[Collection entries]
## BEGIN

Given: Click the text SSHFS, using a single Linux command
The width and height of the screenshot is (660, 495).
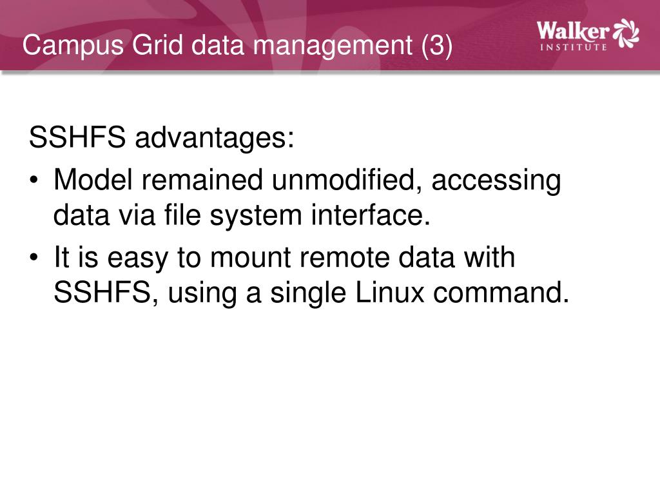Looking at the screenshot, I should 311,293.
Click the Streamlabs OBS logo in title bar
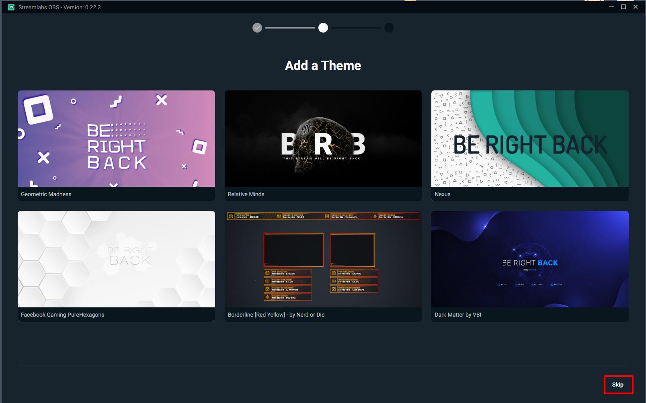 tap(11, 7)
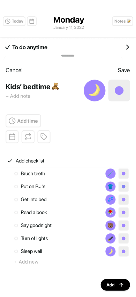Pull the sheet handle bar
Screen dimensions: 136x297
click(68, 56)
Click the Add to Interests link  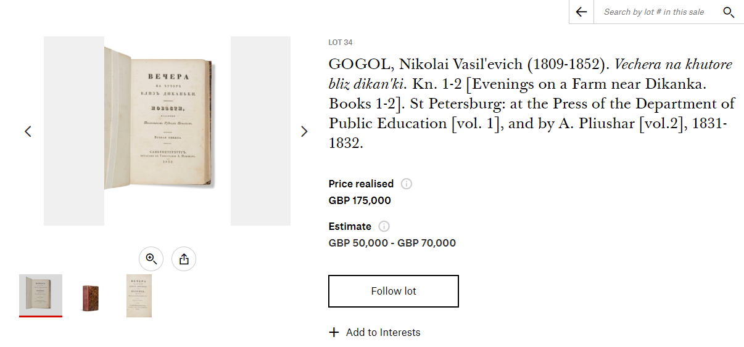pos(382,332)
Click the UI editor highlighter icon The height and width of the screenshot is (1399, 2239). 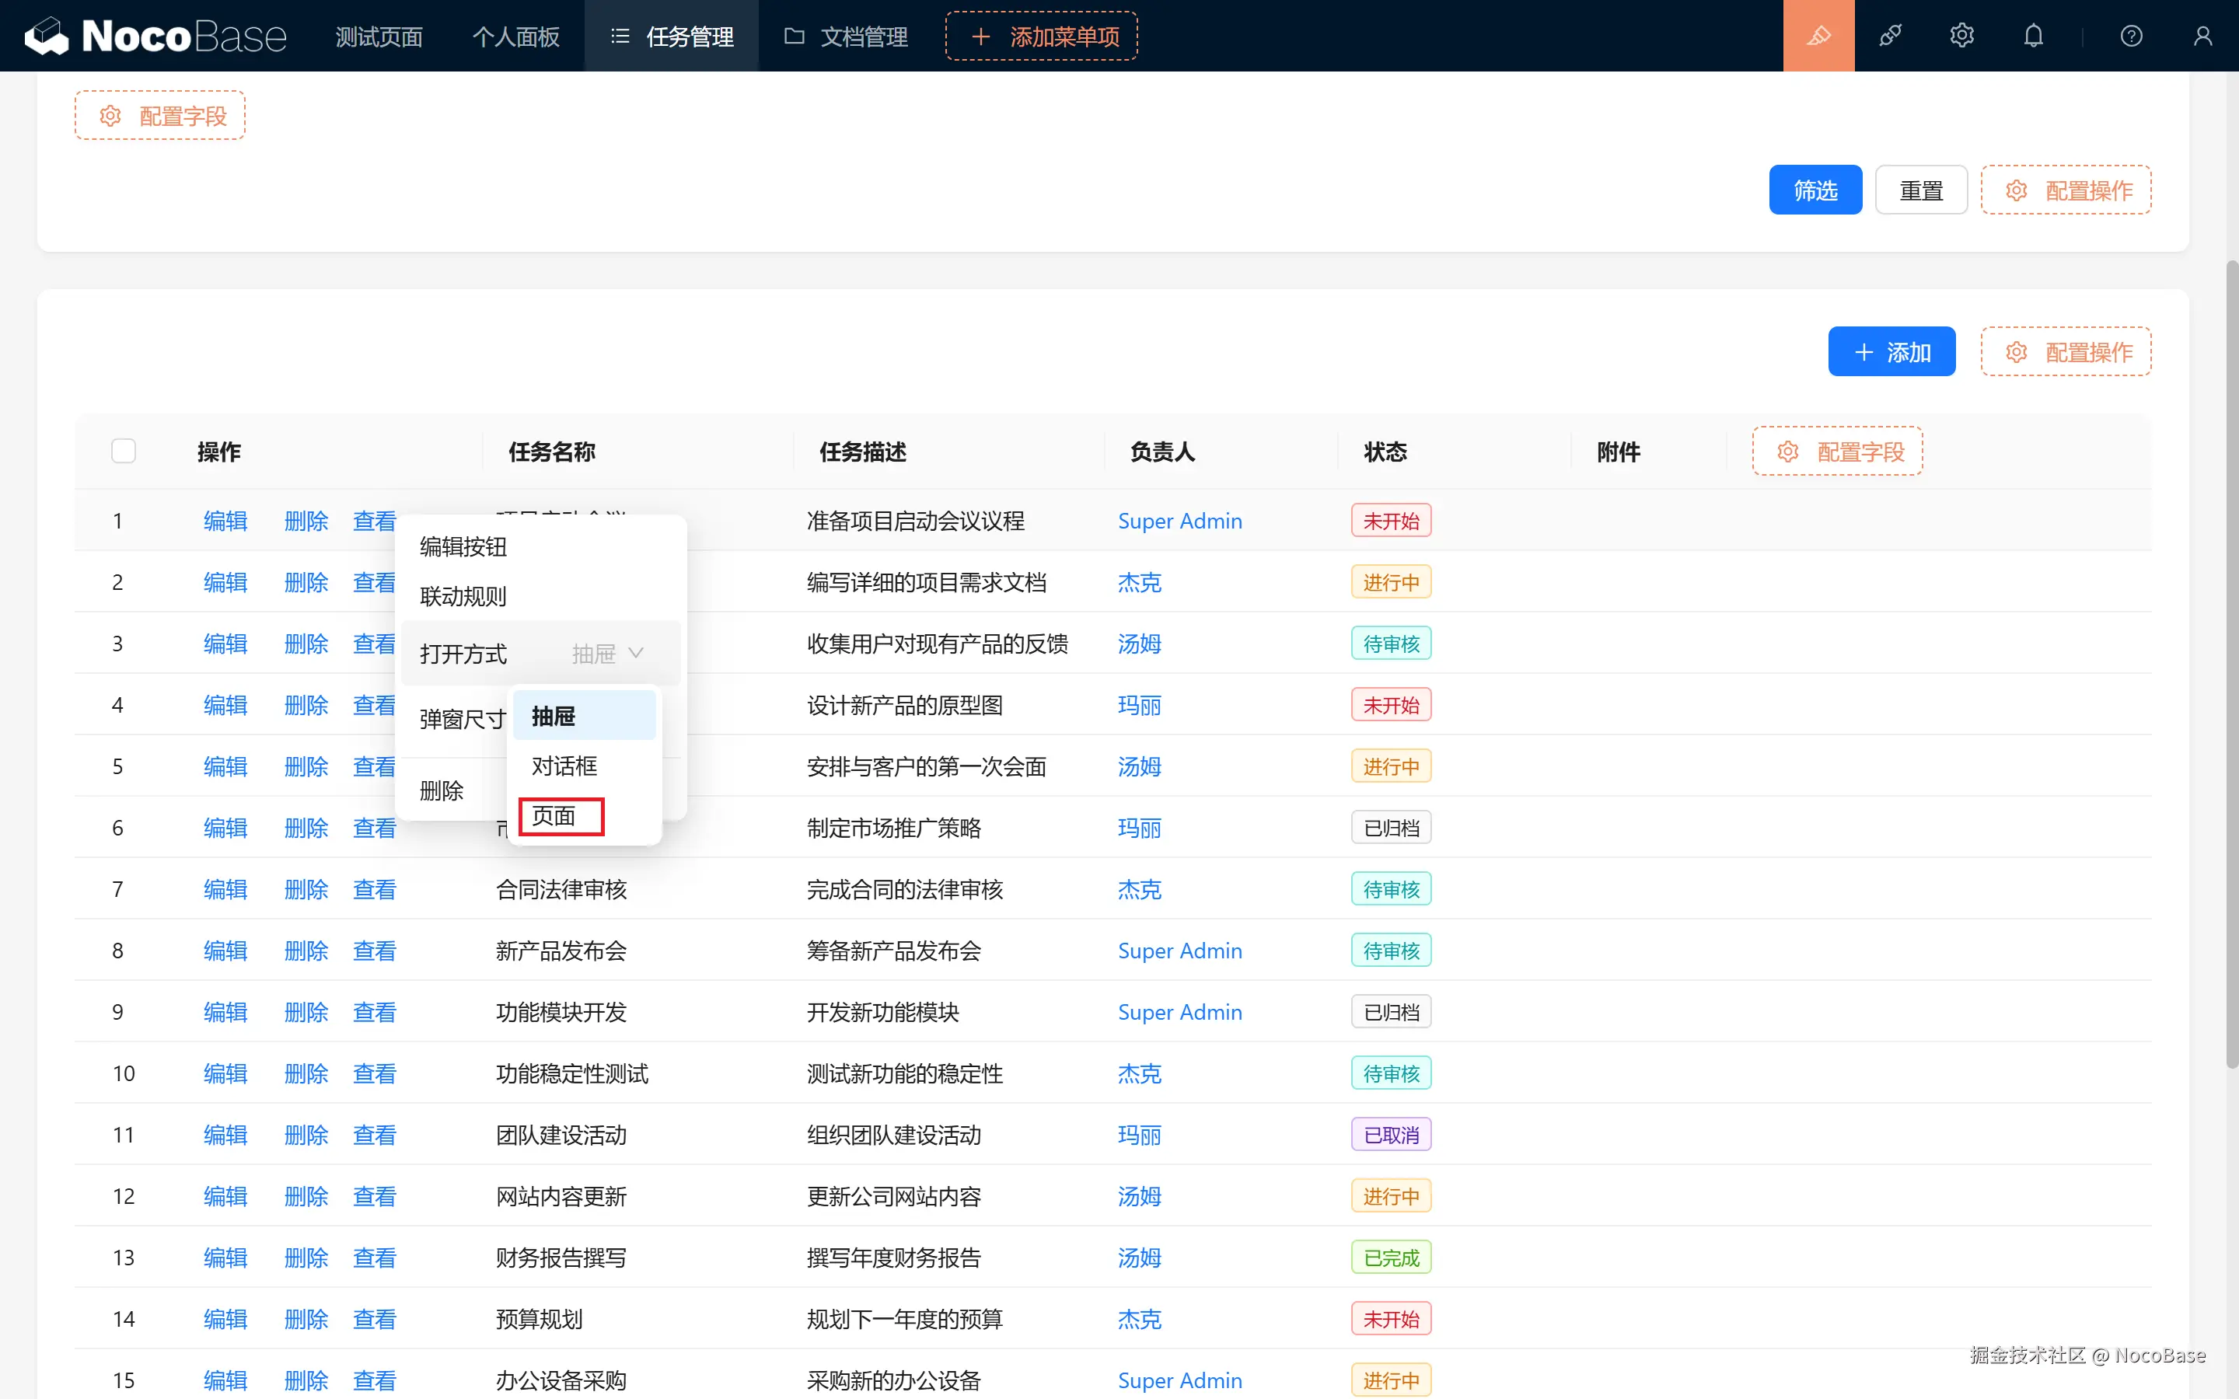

## END

*TASK DESCRIPTION:*
Please copy the material word for word, from its first line through the line containing "click(68, 56)", with both ends included. Leave out the pictures.

*THE SOLUTION:*
Given: Click the text SSHFS, using a single Linux command
The width and height of the screenshot is (660, 495).
Looking at the screenshot, I should 311,293.
Click the Streamlabs OBS logo in title bar
 tap(11, 7)
Pull the sheet handle bar
Screen dimensions: 136x297
click(68, 56)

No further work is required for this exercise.